▶ [Exercise directions] Here is a listing. Repeat it exactly and in its entirety.

▶ [Given data]
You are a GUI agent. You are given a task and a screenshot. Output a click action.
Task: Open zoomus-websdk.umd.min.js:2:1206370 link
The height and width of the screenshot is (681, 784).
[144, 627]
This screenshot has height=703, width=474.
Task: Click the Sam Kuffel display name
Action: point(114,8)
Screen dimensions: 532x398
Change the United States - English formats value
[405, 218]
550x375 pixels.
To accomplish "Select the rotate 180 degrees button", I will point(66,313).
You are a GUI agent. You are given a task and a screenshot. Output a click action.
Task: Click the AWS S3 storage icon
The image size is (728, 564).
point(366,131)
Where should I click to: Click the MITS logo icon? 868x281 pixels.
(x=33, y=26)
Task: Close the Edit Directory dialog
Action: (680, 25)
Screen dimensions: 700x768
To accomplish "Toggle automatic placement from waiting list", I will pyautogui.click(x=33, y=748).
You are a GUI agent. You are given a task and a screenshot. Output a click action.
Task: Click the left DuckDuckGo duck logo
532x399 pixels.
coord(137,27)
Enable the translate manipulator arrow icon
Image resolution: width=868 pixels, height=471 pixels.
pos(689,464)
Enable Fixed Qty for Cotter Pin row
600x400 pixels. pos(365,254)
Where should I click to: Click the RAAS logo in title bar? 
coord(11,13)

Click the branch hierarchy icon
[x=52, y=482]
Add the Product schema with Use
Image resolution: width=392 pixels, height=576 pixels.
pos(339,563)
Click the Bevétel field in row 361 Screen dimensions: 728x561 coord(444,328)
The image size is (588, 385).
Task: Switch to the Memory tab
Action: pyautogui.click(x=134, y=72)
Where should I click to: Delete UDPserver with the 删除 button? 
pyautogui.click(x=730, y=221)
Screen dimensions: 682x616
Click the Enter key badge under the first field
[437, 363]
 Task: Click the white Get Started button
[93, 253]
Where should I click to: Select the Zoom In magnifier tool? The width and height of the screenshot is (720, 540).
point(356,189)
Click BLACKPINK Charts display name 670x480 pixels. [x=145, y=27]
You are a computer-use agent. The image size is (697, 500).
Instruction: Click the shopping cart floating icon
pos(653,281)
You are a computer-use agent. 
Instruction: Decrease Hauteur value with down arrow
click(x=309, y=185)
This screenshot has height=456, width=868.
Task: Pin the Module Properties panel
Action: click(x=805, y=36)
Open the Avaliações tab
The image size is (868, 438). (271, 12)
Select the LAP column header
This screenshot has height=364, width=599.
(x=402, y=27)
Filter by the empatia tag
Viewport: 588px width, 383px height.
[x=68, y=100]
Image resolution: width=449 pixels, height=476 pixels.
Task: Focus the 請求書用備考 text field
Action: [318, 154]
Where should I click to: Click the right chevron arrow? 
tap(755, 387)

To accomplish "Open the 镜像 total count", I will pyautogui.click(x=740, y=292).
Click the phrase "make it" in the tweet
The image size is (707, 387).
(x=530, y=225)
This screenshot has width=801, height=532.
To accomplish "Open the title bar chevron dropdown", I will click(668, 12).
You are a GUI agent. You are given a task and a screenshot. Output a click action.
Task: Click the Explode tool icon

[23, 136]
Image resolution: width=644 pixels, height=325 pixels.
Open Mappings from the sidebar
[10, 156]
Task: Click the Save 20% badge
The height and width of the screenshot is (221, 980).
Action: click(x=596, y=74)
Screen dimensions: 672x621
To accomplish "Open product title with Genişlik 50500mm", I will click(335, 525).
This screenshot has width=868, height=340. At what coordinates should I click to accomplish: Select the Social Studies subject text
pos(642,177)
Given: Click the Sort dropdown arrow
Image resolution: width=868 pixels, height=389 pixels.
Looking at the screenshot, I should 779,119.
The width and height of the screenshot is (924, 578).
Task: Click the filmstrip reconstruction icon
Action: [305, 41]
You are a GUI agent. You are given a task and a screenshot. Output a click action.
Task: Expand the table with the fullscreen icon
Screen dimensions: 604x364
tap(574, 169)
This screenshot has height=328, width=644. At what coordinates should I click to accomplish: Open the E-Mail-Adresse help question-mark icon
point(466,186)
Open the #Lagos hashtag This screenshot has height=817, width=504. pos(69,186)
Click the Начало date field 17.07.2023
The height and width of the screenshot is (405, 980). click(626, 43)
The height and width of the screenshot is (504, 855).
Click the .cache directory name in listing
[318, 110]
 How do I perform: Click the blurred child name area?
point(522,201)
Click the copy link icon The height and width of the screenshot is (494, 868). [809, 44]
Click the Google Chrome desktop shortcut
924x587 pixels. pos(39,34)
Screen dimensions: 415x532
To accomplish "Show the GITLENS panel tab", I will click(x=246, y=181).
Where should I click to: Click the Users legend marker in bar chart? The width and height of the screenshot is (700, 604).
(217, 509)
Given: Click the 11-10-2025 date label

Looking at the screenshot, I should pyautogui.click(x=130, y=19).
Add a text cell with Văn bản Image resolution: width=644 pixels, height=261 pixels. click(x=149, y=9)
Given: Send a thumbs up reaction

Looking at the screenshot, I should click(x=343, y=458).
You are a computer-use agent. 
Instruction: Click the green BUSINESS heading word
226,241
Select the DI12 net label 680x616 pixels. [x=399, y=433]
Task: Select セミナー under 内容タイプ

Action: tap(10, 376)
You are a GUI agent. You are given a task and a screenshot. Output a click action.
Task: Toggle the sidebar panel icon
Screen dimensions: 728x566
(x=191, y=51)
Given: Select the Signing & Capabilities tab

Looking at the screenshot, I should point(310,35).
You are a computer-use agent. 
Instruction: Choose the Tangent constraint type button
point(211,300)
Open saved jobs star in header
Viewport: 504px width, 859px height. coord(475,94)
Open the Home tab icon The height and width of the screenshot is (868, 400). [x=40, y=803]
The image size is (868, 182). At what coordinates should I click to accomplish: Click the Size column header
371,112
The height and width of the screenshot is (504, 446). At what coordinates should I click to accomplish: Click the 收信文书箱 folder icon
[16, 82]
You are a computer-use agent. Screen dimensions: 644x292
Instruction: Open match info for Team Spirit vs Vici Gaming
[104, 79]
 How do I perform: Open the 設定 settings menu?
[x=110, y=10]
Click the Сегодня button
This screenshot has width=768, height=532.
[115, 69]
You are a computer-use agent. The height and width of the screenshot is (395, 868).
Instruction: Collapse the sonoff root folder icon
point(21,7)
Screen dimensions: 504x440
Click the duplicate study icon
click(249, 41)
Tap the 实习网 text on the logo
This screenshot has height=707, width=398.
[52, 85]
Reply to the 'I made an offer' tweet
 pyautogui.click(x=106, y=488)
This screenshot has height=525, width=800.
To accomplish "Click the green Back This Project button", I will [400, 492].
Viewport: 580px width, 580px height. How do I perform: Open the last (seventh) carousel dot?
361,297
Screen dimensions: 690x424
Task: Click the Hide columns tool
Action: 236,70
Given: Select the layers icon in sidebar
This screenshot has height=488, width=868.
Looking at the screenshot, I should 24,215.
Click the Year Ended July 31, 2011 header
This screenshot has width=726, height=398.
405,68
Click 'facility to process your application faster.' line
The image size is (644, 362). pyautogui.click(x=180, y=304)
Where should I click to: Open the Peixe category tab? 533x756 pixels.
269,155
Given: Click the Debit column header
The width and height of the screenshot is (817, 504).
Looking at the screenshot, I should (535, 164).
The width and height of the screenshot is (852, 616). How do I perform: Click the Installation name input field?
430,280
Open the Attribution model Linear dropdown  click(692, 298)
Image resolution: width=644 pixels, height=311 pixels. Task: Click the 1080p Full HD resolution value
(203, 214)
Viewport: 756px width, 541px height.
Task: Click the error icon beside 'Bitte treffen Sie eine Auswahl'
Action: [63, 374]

▶ [Solved problem]
You are a GUI agent. You are given a task and a screenshot. Output a click action.
Task: Open zoomus-websdk.umd.min.js:2:1206370 link
The height and width of the screenshot is (681, 784).
[144, 627]
This screenshot has height=703, width=474.
Task: Click the Sam Kuffel display name
Action: point(114,8)
Screen dimensions: 532x398
Change the United States - English formats value
[405, 218]
550x375 pixels.
To accomplish "Select the rotate 180 degrees button", I will point(66,313).
You are a GUI agent. You are given a task and a screenshot. Output a click action.
Task: Click the AWS S3 storage icon
The image size is (728, 564).
point(366,131)
Where should I click to: Click the MITS logo icon? 868x281 pixels.
(x=33, y=26)
Task: Close the Edit Directory dialog
Action: (680, 25)
Screen dimensions: 700x768
To accomplish "Toggle automatic placement from waiting list", I will pyautogui.click(x=33, y=748).
You are a GUI agent. You are given a task and a screenshot. Output a click action.
Task: Click the left DuckDuckGo duck logo
532x399 pixels.
coord(137,27)
Enable the translate manipulator arrow icon
Image resolution: width=868 pixels, height=471 pixels.
pos(689,464)
Enable Fixed Qty for Cotter Pin row
600x400 pixels. pos(365,254)
Where should I click to: Click the RAAS logo in title bar? 
coord(11,13)

Click the branch hierarchy icon
[x=52, y=482]
Add the Product schema with Use
Image resolution: width=392 pixels, height=576 pixels.
pos(339,563)
Click the Bevétel field in row 361 Screen dimensions: 728x561 coord(444,328)
The image size is (588, 385).
Task: Switch to the Memory tab
Action: pyautogui.click(x=134, y=72)
Where should I click to: Delete UDPserver with the 删除 button? 
pyautogui.click(x=730, y=221)
Screen dimensions: 682x616
Click the Enter key badge under the first field
[437, 363]
 Task: Click the white Get Started button
[93, 253]
Where should I click to: Select the Zoom In magnifier tool? The width and height of the screenshot is (720, 540).
point(356,189)
Click BLACKPINK Charts display name 670x480 pixels. [x=145, y=27]
You are a computer-use agent. The image size is (697, 500).
Instruction: Click the shopping cart floating icon
pos(653,281)
You are a computer-use agent. 
Instruction: Decrease Hauteur value with down arrow
click(x=309, y=185)
This screenshot has height=456, width=868.
Task: Pin the Module Properties panel
Action: click(x=805, y=36)
Open the Avaliações tab
The image size is (868, 438). (271, 12)
Select the LAP column header
This screenshot has height=364, width=599.
(x=402, y=27)
Filter by the empatia tag
Viewport: 588px width, 383px height.
[x=68, y=100]
Image resolution: width=449 pixels, height=476 pixels.
Task: Focus the 請求書用備考 text field
Action: [318, 154]
Where should I click to: Click the right chevron arrow? 
tap(755, 387)

To accomplish "Open the 镜像 total count", I will pyautogui.click(x=740, y=292).
Click the phrase "make it" in the tweet
The image size is (707, 387).
(x=530, y=225)
This screenshot has width=801, height=532.
To accomplish "Open the title bar chevron dropdown", I will click(668, 12).
You are a GUI agent. You are given a task and a screenshot. Output a click action.
Task: Click the Explode tool icon

[23, 136]
Image resolution: width=644 pixels, height=325 pixels.
Open Mappings from the sidebar
[10, 156]
Task: Click the Save 20% badge
The height and width of the screenshot is (221, 980).
Action: click(x=596, y=74)
Screen dimensions: 672x621
To accomplish "Open product title with Genişlik 50500mm", I will click(335, 525).
This screenshot has width=868, height=340. At what coordinates should I click to accomplish: Select the Social Studies subject text
pos(642,177)
Given: Click the Sort dropdown arrow
Image resolution: width=868 pixels, height=389 pixels.
Looking at the screenshot, I should 779,119.
The width and height of the screenshot is (924, 578).
Task: Click the filmstrip reconstruction icon
Action: [305, 41]
You are a GUI agent. You are given a task and a screenshot. Output a click action.
Task: Expand the table with the fullscreen icon
Screen dimensions: 604x364
tap(574, 169)
This screenshot has height=328, width=644. At what coordinates should I click to accomplish: Open the E-Mail-Adresse help question-mark icon
point(466,186)
Open the #Lagos hashtag This screenshot has height=817, width=504. pos(69,186)
Click the Начало date field 17.07.2023
The height and width of the screenshot is (405, 980). click(626, 43)
The height and width of the screenshot is (504, 855).
Click the .cache directory name in listing
[318, 110]
 How do I perform: Click the blurred child name area?
point(522,201)
Click the copy link icon The height and width of the screenshot is (494, 868). [809, 44]
Click the Google Chrome desktop shortcut
924x587 pixels. pos(39,34)
Screen dimensions: 415x532
To accomplish "Show the GITLENS panel tab", I will click(x=246, y=181).
Where should I click to: Click the Users legend marker in bar chart? The width and height of the screenshot is (700, 604).
(217, 509)
Given: Click the 11-10-2025 date label

Looking at the screenshot, I should pyautogui.click(x=130, y=19).
Add a text cell with Văn bản Image resolution: width=644 pixels, height=261 pixels. click(x=149, y=9)
Given: Send a thumbs up reaction

Looking at the screenshot, I should click(x=343, y=458).
You are a computer-use agent. 
Instruction: Click the green BUSINESS heading word
226,241
Select the DI12 net label 680x616 pixels. [x=399, y=433]
Task: Select セミナー under 内容タイプ

Action: tap(10, 376)
You are a GUI agent. You are given a task and a screenshot. Output a click action.
Task: Toggle the sidebar panel icon
Screen dimensions: 728x566
(x=191, y=51)
Given: Select the Signing & Capabilities tab

Looking at the screenshot, I should point(310,35).
You are a computer-use agent. 
Instruction: Choose the Tangent constraint type button
point(211,300)
Open saved jobs star in header
Viewport: 504px width, 859px height. coord(475,94)
Open the Home tab icon The height and width of the screenshot is (868, 400). [x=40, y=803]
The image size is (868, 182). At what coordinates should I click to accomplish: Click the Size column header
371,112
The height and width of the screenshot is (504, 446). At what coordinates should I click to accomplish: Click the 收信文书箱 folder icon
[16, 82]
You are a computer-use agent. Screen dimensions: 644x292
Instruction: Open match info for Team Spirit vs Vici Gaming
[104, 79]
 How do I perform: Open the 設定 settings menu?
[x=110, y=10]
Click the Сегодня button
This screenshot has width=768, height=532.
[115, 69]
You are a computer-use agent. The height and width of the screenshot is (395, 868).
Instruction: Collapse the sonoff root folder icon
point(21,7)
Screen dimensions: 504x440
Click the duplicate study icon
click(249, 41)
Tap the 实习网 text on the logo
This screenshot has height=707, width=398.
[52, 85]
Reply to the 'I made an offer' tweet
 pyautogui.click(x=106, y=488)
This screenshot has height=525, width=800.
To accomplish "Click the green Back This Project button", I will [400, 492].
Viewport: 580px width, 580px height. How do I perform: Open the last (seventh) carousel dot?
361,297
Screen dimensions: 690x424
Task: Click the Hide columns tool
Action: 236,70
Given: Select the layers icon in sidebar
This screenshot has height=488, width=868.
Looking at the screenshot, I should 24,215.
Click the Year Ended July 31, 2011 header
This screenshot has width=726, height=398.
405,68
Click 'facility to process your application faster.' line
The image size is (644, 362). pyautogui.click(x=180, y=304)
Where should I click to: Open the Peixe category tab? 533x756 pixels.
269,155
Given: Click the Debit column header
The width and height of the screenshot is (817, 504).
Looking at the screenshot, I should (535, 164).
The width and height of the screenshot is (852, 616). How do I perform: Click the Installation name input field?
430,280
Open the Attribution model Linear dropdown  click(692, 298)
Image resolution: width=644 pixels, height=311 pixels. Task: Click the 1080p Full HD resolution value
(203, 214)
Viewport: 756px width, 541px height.
Task: Click the error icon beside 'Bitte treffen Sie eine Auswahl'
Action: [63, 374]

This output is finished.